When we at Kayrros began our work, using AI and cutting-edge analytics to process raw satellite data and provide insights, the climate conversation centred mainly on carbon dioxide. It was carbon dioxide that was the greenhouse gas, carbon dioxide that was warming the planet, and carbon dioxide that governments, companies and individuals had to strive to bring down. Methane, on the other hand, was little known and little understood. Part of our work involved educating our stakeholders of quite how devastating this gas could be.

What did that education involve? It involved explaining that methane is just as devastating to the climate as carbon dioxide, albeit in a different way. Over a 20-year period, it is more than 80 times as powerful, in terms of its warming power, as carbon dioxide. It is the main ingredient in natural gas, and responsible for around 25 percent of anthropogenic global warming today. Moreover, its concentration in the atmosphere is increasing more quickly now than at any time since the 1980s.

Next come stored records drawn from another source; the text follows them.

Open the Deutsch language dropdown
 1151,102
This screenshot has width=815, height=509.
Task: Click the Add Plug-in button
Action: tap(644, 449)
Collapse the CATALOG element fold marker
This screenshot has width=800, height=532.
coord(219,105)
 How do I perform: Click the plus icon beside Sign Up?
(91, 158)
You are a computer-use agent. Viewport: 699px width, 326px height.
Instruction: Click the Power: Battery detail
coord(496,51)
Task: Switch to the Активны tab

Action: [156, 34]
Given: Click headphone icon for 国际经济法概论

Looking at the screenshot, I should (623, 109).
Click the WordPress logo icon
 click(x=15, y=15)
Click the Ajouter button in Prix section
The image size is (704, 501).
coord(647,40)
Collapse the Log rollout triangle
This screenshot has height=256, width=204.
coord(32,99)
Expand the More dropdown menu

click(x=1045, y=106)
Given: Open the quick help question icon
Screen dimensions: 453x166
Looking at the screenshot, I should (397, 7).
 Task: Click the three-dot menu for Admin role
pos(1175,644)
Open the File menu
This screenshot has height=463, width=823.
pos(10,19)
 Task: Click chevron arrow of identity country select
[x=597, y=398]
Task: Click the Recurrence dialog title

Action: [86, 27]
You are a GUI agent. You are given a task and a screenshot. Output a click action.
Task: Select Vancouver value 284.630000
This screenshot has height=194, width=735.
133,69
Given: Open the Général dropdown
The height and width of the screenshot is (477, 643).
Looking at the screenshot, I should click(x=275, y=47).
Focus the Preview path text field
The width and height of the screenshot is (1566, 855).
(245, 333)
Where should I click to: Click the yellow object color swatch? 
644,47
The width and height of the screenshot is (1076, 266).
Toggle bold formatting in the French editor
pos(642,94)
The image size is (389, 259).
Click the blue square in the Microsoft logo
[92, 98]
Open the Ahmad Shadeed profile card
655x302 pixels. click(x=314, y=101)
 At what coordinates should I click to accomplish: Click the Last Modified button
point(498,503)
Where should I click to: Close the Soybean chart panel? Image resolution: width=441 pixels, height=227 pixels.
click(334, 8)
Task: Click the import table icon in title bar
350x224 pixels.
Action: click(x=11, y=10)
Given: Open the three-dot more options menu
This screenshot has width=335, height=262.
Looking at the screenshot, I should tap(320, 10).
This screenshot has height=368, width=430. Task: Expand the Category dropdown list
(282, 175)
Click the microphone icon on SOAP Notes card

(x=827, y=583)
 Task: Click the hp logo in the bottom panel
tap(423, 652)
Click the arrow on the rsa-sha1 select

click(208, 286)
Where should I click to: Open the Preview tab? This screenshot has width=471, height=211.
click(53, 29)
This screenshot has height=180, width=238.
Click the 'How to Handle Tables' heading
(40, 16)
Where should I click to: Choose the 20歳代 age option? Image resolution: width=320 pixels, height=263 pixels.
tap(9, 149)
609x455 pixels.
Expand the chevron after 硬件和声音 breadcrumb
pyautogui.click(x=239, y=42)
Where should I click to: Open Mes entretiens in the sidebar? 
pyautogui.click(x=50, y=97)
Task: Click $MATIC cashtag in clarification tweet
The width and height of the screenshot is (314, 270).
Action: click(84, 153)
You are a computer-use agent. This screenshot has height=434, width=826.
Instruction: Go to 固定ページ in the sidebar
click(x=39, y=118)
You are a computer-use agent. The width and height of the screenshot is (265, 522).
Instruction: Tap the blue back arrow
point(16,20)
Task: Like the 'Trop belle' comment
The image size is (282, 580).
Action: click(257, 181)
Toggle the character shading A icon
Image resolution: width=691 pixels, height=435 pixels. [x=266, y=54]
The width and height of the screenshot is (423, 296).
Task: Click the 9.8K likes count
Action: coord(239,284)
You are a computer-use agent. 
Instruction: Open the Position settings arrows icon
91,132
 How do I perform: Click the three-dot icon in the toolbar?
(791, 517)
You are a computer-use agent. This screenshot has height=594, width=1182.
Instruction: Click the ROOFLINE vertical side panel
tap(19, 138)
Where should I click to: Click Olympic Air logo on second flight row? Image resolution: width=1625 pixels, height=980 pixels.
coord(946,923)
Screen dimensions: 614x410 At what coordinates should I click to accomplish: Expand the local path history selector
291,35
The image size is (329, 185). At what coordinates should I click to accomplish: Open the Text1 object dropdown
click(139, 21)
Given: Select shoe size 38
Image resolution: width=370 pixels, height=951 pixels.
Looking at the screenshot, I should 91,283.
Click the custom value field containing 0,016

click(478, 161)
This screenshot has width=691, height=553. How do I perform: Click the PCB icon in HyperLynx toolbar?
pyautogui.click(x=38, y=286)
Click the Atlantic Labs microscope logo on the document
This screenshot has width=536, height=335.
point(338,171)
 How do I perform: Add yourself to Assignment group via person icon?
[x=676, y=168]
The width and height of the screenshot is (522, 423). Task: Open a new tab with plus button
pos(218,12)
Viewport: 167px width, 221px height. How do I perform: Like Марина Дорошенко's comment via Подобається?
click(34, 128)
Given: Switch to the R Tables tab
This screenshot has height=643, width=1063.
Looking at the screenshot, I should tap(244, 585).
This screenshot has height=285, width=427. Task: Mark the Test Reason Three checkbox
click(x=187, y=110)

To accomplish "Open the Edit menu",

The good news is that acting to bring down methane can have climate effects far stronger than those caused by bringing down carbon dioxide. A main cause of methane are ‘super-emitters’: oil fields, pipelines, landfills, animal feedlots, and other sites and entities that persistently emit methane in great volume and at a rapid rate. And these can be dealt with. Indeed, dealing with super-emitters is cost-effective and practicable in a way that other forms of climate action aren’t. More still: studies show that rapidly bringing down methane emissions would have the same effect as taking every single vehicle globally off the road.

This is where data comes in. Without independent, reliable, verifiable and close to realtime information, we cannot know where the super-emitters are, how much they are emitting, and when. History, as well as our own experience, shows us that nation states cannot be relied on to paint an accurate picture of their emissions output. Without an accurate picture, targeted action is impossible.

By combining satellite imagery, taken from Copernicus satellites, and artificial intelligence, we have been able to discover that the rupture of a pipeline in Idaho caused a massive methane leak, with a major environmental impact. We have tracked continuously high methane emissions from the landfill in Amman, Jordan, despite investment from the European Union designed to make it cleaner. In the course of 2022, we reported 1,000 super-emitter events. And last year, we exposed huge leaks from two oil fields in Turkmenistan – leaks that represented more emissions spewed into the atmosphere than the UK manages in a year. This intervention caused the U.S. government to reach out to its counterparts in Turkmenistan and discuss ways to staunch the leaks and prevent further leaks from happening.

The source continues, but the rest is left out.